In his aggregation of criminal justice news, Scott Henson at
Grits for Breakfast mentions the lack of oversight of 'forensic hypnosis', updates to the appalling report that a TDCJ teacher was raped by an inmate due to chronic understaffing, life sentences without plea bargaining, executing people who didn't actually commit murder (
the law of parties doctrine), and more.
Better Texas Blog reminds you that if you were affected by Hurricane Harvey, your deadline to enroll in an Obamacare insurance plan is December 31.

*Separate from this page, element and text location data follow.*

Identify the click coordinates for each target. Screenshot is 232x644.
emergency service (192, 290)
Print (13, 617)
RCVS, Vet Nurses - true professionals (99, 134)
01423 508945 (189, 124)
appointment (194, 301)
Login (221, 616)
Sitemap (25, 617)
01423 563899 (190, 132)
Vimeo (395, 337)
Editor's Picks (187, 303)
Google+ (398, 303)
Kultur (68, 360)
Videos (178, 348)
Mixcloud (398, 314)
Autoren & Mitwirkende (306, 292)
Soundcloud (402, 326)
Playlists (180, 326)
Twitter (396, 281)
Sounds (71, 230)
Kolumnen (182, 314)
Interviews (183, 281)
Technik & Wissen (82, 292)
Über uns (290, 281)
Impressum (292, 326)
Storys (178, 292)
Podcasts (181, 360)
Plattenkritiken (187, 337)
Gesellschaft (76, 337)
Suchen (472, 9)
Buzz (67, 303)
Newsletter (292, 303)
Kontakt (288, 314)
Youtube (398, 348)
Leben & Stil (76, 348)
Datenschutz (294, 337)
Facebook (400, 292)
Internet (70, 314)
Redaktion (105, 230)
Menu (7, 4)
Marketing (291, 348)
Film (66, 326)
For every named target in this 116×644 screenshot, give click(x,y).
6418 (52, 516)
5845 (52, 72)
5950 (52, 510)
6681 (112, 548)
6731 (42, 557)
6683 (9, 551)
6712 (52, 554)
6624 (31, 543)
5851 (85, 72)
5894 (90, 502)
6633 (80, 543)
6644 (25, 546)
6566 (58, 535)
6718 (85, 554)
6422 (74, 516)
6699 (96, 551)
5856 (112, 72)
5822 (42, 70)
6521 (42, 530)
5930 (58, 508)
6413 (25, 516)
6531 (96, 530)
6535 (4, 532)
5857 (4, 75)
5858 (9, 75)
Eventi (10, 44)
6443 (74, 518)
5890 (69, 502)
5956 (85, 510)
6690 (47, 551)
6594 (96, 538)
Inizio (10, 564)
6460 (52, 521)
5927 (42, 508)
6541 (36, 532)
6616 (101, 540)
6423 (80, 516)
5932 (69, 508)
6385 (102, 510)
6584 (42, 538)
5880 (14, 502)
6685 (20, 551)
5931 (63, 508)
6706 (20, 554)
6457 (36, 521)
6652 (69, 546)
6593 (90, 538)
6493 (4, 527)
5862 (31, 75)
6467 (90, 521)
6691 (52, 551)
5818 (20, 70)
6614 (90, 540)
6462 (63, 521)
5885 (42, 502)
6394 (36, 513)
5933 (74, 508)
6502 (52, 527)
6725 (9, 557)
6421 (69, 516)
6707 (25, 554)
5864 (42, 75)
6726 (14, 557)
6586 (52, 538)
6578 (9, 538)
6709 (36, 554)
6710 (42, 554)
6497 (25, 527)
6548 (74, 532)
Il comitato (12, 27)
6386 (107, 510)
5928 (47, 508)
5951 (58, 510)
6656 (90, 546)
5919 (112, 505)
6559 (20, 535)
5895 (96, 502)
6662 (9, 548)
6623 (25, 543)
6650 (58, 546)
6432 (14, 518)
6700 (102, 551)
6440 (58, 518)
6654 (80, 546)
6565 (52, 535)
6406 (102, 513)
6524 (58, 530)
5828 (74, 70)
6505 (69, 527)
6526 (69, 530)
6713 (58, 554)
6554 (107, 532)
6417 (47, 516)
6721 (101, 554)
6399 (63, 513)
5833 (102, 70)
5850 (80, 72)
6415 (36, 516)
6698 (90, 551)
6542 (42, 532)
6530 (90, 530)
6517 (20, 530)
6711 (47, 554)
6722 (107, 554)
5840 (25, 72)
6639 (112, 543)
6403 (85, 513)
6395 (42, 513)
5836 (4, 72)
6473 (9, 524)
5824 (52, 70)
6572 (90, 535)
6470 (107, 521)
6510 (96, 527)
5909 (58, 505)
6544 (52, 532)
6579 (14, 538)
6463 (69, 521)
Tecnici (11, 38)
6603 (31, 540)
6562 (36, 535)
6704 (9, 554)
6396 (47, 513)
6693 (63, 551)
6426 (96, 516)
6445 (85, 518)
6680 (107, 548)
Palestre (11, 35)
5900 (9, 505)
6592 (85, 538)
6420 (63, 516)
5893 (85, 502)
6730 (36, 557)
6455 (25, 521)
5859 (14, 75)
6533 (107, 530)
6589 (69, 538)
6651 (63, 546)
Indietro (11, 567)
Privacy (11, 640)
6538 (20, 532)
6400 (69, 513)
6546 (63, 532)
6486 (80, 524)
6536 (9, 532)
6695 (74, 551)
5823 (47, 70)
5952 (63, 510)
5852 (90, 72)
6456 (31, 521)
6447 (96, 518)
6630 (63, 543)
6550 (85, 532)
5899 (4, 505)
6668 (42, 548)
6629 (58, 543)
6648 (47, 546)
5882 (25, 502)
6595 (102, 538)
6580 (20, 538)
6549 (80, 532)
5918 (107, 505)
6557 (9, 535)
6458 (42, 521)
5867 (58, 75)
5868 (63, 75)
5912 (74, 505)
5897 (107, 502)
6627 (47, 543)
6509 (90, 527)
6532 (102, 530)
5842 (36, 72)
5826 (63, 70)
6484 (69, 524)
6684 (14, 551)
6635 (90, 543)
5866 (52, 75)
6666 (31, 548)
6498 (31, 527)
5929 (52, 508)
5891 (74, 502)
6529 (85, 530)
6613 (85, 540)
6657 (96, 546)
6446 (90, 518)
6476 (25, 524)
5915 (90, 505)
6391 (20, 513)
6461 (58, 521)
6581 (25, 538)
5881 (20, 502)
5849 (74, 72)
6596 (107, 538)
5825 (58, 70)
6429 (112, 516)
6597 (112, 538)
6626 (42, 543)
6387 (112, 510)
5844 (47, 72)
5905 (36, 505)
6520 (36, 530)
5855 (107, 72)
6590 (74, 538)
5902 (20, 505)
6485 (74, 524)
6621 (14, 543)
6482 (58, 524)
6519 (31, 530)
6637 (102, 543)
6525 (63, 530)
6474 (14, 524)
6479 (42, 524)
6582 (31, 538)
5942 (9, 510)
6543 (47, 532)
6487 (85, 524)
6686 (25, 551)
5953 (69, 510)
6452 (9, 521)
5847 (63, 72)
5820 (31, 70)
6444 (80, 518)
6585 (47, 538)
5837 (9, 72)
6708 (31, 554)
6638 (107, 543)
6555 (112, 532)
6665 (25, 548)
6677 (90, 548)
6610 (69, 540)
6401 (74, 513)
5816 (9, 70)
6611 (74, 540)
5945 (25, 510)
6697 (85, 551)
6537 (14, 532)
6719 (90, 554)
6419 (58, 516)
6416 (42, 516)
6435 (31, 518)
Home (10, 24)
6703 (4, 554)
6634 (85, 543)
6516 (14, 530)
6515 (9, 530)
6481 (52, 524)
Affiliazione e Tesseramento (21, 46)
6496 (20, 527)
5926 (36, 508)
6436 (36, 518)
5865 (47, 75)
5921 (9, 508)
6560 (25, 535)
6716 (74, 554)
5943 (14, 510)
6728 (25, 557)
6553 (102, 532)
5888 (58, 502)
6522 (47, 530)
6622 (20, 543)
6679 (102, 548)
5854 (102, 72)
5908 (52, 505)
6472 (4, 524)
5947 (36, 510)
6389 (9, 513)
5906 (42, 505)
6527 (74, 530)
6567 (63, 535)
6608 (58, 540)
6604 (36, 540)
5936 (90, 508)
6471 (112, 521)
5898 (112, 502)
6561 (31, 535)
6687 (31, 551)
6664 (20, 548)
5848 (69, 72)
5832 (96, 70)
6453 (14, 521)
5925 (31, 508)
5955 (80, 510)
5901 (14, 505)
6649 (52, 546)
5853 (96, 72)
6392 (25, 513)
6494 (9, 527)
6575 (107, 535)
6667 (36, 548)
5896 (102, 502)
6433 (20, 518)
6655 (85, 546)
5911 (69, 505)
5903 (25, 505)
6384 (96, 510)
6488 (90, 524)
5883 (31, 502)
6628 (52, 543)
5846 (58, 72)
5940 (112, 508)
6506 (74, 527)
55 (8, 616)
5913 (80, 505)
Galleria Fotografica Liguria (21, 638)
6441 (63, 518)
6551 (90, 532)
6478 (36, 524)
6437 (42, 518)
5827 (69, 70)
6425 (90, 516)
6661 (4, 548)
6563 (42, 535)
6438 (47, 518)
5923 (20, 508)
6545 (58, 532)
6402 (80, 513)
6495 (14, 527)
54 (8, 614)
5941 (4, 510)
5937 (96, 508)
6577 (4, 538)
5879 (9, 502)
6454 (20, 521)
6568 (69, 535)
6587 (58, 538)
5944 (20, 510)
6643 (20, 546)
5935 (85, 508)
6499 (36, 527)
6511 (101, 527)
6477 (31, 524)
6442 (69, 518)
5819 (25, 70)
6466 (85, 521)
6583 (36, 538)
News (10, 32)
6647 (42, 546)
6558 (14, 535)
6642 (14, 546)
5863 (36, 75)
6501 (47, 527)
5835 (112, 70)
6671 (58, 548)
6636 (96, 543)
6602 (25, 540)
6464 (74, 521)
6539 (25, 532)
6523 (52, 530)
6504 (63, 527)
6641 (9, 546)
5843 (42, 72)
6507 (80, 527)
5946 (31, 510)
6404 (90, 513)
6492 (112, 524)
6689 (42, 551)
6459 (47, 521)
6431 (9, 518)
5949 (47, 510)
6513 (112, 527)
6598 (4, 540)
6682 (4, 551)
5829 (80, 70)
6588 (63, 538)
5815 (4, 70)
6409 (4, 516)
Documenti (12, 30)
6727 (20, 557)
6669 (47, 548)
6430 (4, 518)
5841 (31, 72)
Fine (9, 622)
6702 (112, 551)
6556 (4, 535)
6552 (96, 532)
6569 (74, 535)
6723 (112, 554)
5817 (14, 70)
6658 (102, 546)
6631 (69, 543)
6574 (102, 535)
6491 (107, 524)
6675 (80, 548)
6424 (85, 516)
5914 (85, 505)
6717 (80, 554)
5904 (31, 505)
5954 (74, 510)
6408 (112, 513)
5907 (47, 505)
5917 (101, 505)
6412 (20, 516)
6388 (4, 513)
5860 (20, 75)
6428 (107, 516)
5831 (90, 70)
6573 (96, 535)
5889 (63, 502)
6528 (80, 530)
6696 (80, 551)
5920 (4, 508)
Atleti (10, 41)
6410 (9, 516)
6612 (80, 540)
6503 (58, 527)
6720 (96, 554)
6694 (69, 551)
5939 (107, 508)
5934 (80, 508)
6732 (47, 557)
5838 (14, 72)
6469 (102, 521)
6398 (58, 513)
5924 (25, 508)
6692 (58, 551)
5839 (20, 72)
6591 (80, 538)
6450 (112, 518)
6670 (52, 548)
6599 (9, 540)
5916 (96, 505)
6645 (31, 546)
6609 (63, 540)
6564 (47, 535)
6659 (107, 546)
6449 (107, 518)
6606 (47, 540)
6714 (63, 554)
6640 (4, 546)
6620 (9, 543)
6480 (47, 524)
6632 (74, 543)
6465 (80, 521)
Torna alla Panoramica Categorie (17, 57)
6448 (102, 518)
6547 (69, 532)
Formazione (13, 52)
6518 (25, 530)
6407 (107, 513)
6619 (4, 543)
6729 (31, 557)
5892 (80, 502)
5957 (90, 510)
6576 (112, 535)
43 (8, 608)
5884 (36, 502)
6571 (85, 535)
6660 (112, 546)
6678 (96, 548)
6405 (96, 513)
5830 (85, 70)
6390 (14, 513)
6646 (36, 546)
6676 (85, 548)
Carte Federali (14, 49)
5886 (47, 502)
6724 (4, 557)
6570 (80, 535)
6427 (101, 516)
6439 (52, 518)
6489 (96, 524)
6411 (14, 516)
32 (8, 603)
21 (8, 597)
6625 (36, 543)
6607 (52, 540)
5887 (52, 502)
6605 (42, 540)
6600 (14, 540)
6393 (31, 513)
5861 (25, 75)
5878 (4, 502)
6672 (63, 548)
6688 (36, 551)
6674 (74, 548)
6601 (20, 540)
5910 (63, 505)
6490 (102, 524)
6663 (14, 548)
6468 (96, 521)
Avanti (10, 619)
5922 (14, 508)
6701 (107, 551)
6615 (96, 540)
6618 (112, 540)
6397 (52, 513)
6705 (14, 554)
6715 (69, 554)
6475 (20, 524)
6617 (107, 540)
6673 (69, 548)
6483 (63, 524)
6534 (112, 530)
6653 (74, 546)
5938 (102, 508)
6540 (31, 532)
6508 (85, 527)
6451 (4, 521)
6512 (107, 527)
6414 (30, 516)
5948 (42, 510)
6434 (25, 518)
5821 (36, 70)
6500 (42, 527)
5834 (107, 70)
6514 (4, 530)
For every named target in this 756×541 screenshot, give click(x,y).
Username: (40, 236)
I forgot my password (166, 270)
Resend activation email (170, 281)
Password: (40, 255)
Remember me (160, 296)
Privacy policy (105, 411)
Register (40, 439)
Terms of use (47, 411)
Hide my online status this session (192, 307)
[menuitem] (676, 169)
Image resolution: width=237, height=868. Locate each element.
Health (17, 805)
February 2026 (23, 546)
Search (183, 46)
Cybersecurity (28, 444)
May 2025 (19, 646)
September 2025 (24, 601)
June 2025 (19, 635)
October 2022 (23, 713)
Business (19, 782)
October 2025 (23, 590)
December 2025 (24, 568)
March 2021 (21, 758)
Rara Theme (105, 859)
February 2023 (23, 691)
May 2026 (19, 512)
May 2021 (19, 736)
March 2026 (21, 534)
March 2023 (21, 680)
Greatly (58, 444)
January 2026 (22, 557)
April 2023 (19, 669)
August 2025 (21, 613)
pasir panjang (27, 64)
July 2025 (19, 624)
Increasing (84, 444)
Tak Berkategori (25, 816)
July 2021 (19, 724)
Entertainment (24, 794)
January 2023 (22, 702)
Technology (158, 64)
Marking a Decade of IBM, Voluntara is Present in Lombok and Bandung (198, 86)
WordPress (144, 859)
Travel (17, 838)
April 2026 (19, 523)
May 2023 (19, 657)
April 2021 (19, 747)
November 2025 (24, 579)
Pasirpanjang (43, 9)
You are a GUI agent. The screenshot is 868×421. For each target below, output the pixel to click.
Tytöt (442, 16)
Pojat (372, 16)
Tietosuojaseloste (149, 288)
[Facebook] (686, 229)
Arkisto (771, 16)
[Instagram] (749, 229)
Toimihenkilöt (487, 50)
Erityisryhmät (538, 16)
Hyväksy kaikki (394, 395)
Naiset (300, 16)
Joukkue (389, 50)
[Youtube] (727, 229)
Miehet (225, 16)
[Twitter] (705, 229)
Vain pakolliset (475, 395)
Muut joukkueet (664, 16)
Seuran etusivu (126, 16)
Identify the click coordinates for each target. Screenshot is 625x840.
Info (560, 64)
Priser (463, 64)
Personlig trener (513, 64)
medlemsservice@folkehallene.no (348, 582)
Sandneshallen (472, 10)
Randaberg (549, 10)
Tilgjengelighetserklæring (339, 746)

Nonsequiteuse warns of Republican dirty tricks in HD-134, while
Houston Justice profiled Richard Bonton, the primary challenger to longtime 5th Ward state representative Harold Dutton. In SD-10 (Fort Worth area),
PoliTex hears the war of words flaring up between the Republican incumbent Konni Burton, the Wendy Davis-endorsed Democratic conservative challenger Beverly Powell, and the progressive Democrat, Allison Campolo.
The
Austin American Statesman has news of the Texas GOP filing suit to remove disgraced Cong. Blake Farenthold from the March primary ballot.
A seminar at the Day for Night festival in Houston on art and activism pulled no punches, as
Texas Monthly's Michael Hardy listened to Chelsea Manning and Pussy Riot's Nadya Tolokonnikova talk Trump, Putin, and the Resistance. More on two of Day for Night's lesser-known musical acts from
CultureMap Houston. Meanwhile, the
San Antonio Current gives you the heavy metal Christmas playlist you've been waiting for.
Houstonia spotlighted a northeast Houston institution, Current Cuts, celebrating their 30th anniversary over the weekend.
And
Harry Hamid wrote about Liminal House.